Touch influences visual perception with a tight orientation-tuning,PLoS One, 11 (8), e79558.

Stimuli from different sensory modalities are thought to be processed initially in distinct unisensory brain areas prior to convergence in multisensory areas. However, signals in one modality can influence the processing of signals from other modalities and recent studies suggest this cross-modal influence may occur early on, even in ‘unisensory’ areas. Some recent psychophysical studies have shown specific cross-modal effects between touch and vision during binocular rivalry, but these cannot completely rule out a response bias. To test for genuine cross-modal integration of haptic and visual signals, we investigated whether congruent haptic input could influence visual contrast sensitivity compared to incongruent haptic input in three psychophysical experiments using a two-interval, two-alternative forced-choice method to eliminate response bias. The initial experiment demonstrated that contrast thresholds for a visual grating were lower when exploring a haptic grating that shared the same orientation compared to an orthogonal orientation. Two subsequent experiments mapped the orientation and spatial frequency tunings for the congruent haptic facilitation of vision, finding a clear orientation tuning effect but not a spatial frequency tuning. In addition to an increased contrast sensitivity for iso-oriented visual-haptic gratings, we found a significant loss of sensitivity for orthogonally oriented visual-haptic gratings. We conclude that the tactile influence on vision is a result of a tactile input to orientation-tuned visual areas.
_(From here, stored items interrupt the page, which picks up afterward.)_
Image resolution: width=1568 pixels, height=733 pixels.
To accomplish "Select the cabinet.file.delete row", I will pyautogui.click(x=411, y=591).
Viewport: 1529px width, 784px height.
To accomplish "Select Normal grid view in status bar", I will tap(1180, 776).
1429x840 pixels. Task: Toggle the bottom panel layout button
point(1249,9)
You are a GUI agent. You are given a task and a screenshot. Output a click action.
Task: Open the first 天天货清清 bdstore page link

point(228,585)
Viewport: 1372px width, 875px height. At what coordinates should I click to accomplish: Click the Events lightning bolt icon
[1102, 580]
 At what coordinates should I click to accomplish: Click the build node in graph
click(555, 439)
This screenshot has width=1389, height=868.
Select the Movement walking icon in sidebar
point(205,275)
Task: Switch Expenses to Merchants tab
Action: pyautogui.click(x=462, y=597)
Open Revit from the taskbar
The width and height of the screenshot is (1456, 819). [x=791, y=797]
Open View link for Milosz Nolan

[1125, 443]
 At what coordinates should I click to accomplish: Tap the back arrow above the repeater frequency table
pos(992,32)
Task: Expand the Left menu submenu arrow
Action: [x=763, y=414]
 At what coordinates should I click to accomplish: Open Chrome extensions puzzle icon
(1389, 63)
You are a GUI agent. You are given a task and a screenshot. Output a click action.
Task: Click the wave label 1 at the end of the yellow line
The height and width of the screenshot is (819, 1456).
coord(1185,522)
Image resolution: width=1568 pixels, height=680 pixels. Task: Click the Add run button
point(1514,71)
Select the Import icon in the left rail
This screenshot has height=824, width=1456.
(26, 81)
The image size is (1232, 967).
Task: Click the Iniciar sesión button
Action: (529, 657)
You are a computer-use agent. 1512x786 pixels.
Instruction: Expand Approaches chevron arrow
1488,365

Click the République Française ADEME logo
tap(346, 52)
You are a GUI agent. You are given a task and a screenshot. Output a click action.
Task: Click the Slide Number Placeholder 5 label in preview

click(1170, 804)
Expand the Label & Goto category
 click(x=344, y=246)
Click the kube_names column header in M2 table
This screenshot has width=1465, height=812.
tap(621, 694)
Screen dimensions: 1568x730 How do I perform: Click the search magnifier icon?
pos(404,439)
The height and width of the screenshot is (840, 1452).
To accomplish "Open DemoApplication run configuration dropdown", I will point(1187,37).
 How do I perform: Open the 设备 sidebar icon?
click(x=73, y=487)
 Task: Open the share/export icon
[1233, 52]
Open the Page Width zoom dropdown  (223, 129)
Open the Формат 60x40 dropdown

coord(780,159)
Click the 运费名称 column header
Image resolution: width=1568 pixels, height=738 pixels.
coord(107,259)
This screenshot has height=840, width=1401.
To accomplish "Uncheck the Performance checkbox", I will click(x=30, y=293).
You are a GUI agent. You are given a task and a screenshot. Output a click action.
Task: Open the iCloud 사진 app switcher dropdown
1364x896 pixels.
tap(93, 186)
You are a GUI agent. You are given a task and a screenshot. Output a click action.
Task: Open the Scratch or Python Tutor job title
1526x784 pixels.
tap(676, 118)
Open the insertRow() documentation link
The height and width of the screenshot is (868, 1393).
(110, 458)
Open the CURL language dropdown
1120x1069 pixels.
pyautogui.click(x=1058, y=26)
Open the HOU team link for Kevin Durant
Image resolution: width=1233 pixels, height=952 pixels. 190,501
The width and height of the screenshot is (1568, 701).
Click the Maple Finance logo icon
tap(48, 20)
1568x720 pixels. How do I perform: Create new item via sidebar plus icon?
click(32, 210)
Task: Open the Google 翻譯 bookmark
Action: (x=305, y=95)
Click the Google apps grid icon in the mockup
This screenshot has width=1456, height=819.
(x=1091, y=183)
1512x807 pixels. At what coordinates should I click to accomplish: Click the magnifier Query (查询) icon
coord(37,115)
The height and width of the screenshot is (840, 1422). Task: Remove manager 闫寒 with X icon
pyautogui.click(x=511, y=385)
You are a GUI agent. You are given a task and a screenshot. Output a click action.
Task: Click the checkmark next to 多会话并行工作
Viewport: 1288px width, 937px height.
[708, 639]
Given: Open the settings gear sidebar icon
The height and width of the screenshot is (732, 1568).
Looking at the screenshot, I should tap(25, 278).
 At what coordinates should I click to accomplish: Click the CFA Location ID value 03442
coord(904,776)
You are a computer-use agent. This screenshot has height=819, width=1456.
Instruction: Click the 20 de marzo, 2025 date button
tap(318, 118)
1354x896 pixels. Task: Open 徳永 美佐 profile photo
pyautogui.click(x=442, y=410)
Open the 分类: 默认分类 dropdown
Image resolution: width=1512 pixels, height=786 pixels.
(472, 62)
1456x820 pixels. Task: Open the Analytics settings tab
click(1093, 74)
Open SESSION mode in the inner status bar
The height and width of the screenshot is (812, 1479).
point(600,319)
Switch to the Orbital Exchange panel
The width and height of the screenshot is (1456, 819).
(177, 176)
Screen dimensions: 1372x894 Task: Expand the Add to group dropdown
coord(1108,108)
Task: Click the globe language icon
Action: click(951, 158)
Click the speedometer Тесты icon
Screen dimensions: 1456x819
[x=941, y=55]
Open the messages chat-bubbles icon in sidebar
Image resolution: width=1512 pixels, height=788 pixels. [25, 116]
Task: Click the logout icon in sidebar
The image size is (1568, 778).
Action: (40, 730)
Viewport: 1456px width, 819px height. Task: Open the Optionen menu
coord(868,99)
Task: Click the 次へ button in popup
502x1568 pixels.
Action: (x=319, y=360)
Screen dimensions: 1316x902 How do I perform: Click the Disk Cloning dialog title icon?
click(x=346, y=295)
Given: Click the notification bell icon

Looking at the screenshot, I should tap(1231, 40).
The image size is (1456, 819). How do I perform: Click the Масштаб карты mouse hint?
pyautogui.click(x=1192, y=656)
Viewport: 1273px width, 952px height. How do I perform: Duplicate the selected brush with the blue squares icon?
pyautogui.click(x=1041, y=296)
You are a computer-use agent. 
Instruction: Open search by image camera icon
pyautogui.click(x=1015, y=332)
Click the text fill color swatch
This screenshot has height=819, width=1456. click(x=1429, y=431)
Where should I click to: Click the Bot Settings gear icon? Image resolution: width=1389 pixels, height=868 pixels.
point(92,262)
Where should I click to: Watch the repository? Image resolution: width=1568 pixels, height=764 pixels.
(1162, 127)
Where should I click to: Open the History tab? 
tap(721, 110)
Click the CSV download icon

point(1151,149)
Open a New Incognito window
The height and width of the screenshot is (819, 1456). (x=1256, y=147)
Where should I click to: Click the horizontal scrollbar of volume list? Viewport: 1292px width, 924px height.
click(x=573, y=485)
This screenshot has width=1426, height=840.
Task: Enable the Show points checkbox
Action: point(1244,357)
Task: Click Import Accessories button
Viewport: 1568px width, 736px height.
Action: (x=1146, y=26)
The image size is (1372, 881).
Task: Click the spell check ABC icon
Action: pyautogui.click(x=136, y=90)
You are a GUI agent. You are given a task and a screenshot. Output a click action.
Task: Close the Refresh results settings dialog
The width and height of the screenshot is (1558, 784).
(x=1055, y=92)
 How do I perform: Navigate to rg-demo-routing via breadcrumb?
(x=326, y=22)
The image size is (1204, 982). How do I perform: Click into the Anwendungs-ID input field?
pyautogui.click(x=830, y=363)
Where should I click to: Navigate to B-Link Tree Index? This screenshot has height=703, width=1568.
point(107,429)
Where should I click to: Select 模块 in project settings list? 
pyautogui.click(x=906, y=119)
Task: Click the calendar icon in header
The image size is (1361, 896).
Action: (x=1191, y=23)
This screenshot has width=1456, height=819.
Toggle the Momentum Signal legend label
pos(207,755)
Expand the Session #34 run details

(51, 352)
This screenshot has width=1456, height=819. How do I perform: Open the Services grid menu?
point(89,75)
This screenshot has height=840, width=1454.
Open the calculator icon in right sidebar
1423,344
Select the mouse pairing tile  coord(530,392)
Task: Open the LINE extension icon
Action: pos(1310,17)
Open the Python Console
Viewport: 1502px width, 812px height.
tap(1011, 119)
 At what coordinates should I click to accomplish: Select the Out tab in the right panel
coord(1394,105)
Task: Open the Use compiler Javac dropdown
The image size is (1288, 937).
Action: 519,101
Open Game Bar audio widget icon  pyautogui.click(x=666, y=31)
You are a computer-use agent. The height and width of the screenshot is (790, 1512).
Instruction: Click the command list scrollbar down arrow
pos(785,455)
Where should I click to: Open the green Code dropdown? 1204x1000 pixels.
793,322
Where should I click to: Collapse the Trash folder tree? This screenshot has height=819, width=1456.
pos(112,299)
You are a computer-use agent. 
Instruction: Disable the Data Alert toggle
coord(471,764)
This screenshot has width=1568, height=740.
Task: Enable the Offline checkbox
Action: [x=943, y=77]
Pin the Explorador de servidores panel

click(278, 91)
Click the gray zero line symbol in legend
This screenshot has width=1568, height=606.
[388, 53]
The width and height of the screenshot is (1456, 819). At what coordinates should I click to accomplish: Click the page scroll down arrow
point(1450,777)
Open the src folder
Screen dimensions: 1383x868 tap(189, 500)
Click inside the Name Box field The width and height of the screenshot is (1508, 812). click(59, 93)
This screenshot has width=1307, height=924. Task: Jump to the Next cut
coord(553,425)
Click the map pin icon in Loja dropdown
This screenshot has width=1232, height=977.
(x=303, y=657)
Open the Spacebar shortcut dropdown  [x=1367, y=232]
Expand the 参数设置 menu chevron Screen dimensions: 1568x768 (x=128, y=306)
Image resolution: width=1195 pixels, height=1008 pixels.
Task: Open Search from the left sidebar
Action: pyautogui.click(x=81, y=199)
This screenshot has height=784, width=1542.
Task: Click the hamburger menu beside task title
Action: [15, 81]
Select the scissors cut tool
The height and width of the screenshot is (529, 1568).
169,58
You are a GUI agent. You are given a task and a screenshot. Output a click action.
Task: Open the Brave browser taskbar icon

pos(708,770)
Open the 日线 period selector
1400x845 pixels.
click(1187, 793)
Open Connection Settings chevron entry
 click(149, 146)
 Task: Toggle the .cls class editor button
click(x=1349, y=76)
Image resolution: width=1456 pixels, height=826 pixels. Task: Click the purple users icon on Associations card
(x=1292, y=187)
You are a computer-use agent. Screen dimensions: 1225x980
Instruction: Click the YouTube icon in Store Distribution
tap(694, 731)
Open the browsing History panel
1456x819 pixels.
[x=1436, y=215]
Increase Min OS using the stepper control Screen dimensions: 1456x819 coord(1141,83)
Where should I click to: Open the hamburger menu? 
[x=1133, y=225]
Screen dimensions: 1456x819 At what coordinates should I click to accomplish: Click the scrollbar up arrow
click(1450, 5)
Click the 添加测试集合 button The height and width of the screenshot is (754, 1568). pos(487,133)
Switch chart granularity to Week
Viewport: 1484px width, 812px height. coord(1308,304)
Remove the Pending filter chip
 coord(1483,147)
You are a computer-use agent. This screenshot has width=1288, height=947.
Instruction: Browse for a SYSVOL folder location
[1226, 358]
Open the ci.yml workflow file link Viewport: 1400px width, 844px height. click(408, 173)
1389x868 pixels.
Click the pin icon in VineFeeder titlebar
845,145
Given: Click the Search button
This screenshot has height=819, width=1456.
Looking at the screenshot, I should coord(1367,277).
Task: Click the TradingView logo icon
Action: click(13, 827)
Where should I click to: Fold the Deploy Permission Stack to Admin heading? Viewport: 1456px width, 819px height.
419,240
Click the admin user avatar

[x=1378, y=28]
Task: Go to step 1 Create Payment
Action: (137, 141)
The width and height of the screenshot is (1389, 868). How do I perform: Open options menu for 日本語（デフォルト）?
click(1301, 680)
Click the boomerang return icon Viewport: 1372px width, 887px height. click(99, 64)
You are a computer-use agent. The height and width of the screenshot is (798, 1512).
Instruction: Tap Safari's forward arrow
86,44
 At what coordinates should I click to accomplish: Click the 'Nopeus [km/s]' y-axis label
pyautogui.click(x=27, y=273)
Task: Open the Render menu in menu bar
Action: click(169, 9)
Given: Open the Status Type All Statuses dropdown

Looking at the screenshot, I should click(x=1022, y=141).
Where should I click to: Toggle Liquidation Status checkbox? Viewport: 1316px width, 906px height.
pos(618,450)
What’s “up”? Working memory contents can bias orientation processing, Vision Res, (76), 46-55.

We explored the interaction between the processing of a low-level visual feature such as orientation and the contents of working memory (WM). In a first experiment, participants memorized the orientation of a Gabor patch and performed two subsequent orientation discriminations during the retention interval. The WM stimulus exerted a consistent repulsive effect on the discrimination judgments: participants were more likely to report that the discrimination stimulus was rotated clockwise compared to the oblique after being presented with a stimulus that was tilted anti-clockwise from the oblique. A control condition where participants attended to the Gabor patch but did not memorize it, showed a much reduced effect. The repulsive effect was stable across the two discriminations in the memory condition, but not in the control condition, where it decayed at the second discrimination. In a second experiment, we showed that the greater interference observed in the WM condition cannot be explained by a difference in cognitive demands between the WM and the control condition. We conclude that WM contents can bias perception: the effect of WM interference is of a visual nature, can last over delays of several seconds and is not disrupted by the processing of intervening visual stimuli during the retention period.